Math Help - derivitive

1. derivitive

take derivitive:

y=arcsin(2t)^(1/2)

Moderator edit: Also asked here: http://www.mathhelpforum.com/math-he...erivative.html

2. Use the derivative of the inverse sine function:

$\frac{d(sin^{-1}x)}{dx}=\frac{1}{\sqrt{1-x^{2}}}$;

as well as the chain rule.

3. Can you show a step by step solution.

4. Theres really only two steps here. You're just plug and chugging. What is X in this case? What is The derivative of X. What does the chain rule say to do. Answer those questions first, and if your answers are incorrect I will do the steps.

5. the x is sqrt(2t), and the chain rule is the derivative multiplied by the inside multplied by the derivative of the inside

6. the derivative of x is 1/sqrt(2t)

7. Ok awesome. So now multiply the derivative of the "X" you just calculated, by the derivative of the sine inverse function, making sure to substitute your "X" into the portion marked x-squared.

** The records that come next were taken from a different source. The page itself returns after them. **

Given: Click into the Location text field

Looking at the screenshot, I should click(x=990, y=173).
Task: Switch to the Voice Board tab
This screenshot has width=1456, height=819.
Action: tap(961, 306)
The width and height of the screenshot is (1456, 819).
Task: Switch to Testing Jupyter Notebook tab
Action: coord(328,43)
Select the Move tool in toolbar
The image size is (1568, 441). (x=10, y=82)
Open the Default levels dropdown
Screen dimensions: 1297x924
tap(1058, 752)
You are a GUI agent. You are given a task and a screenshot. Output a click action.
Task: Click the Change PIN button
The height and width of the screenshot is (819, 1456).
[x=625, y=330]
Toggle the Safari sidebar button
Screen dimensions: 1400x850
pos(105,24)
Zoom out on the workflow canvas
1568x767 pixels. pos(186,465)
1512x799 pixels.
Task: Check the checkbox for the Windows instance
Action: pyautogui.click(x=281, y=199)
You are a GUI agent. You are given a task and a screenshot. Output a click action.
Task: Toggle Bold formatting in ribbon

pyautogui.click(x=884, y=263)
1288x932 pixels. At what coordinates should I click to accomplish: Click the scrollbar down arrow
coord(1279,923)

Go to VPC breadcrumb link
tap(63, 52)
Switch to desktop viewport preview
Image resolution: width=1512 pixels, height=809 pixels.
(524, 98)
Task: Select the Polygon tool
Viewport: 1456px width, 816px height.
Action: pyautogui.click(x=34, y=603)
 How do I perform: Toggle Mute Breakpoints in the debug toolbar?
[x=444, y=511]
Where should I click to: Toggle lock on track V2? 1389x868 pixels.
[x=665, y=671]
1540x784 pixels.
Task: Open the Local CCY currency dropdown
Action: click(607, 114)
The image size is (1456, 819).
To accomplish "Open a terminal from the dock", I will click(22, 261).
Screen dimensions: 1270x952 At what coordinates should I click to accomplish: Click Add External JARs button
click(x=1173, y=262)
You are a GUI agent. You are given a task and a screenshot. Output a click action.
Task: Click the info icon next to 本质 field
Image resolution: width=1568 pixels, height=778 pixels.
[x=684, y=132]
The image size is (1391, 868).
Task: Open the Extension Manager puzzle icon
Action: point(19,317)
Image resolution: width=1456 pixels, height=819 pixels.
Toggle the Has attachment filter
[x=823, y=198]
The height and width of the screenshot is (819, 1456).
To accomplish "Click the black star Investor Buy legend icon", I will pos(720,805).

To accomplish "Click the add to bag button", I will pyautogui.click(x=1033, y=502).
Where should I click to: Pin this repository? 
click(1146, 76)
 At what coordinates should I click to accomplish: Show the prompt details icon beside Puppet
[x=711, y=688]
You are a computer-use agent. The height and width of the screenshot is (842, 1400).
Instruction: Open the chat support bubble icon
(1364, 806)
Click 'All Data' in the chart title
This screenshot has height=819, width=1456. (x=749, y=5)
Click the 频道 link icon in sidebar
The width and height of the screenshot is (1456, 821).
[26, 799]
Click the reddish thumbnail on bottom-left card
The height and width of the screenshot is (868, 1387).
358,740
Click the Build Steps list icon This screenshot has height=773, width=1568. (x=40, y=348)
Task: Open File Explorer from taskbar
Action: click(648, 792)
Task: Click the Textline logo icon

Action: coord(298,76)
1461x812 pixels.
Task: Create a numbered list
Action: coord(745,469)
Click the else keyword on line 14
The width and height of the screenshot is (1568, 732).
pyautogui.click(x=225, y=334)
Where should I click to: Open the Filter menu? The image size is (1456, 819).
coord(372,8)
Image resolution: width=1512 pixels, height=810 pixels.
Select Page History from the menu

8. What is the end solution, so that we can compare?

9. What did you get and I can let you know if you did it right or not.

10. 1/(sqrt(2)sqrt(t-2t^2))

11. Hmm. Not quite.

$\frac{d(sin^{-1}\sqrt{2t})}{dx}=\frac{2}{2\sqrt{2t}}*\frac{1}{\s qrt{1-(\sqrt{2t})^{2}}}$
$\frac{d(sin^{-1}\sqrt{2t})}{dx}=\frac{1}{\sqrt{2t}\sqrt{1-2t}}$

Remember that:

$(\sqrt{x})^{2}=x$

12. I have the same problem. The answer that you gave is not the answer that came from our book. And I cannot make the connection between the two. The answer given was sqrt2/sqrt(1-2t^2).

13. Originally Posted by 10colbathb
I have the same problem. The answer that you gave is not the answer that came from our book. And I cannot make the connection between the two. The answer given was sqrt2/sqrt(1-2t^2).
The answer in the book is not possible.

EDIT: Please check. Is the problem:

$\frac{d(sin^{-1}(\sqrt{2t})}{dx}$

Or -

$\frac{d(sin^{-1}(\sqrt{2}*t)}{dx}$

14. The problem originally stated is the correct one.

15. Originally Posted by 10colbathb
The problem originally stated is the correct one.
There is an error in your book then. In the radicand of our derivative:

$(\sqrt{2t})^2\neq2t^{2}$

And the derivative of the argument inside the sine inverse, does not produce a $\sqrt{2}$ in the numerator, even after rationalizing the $\sqrt{2t}$ in the denominator of both or our problems.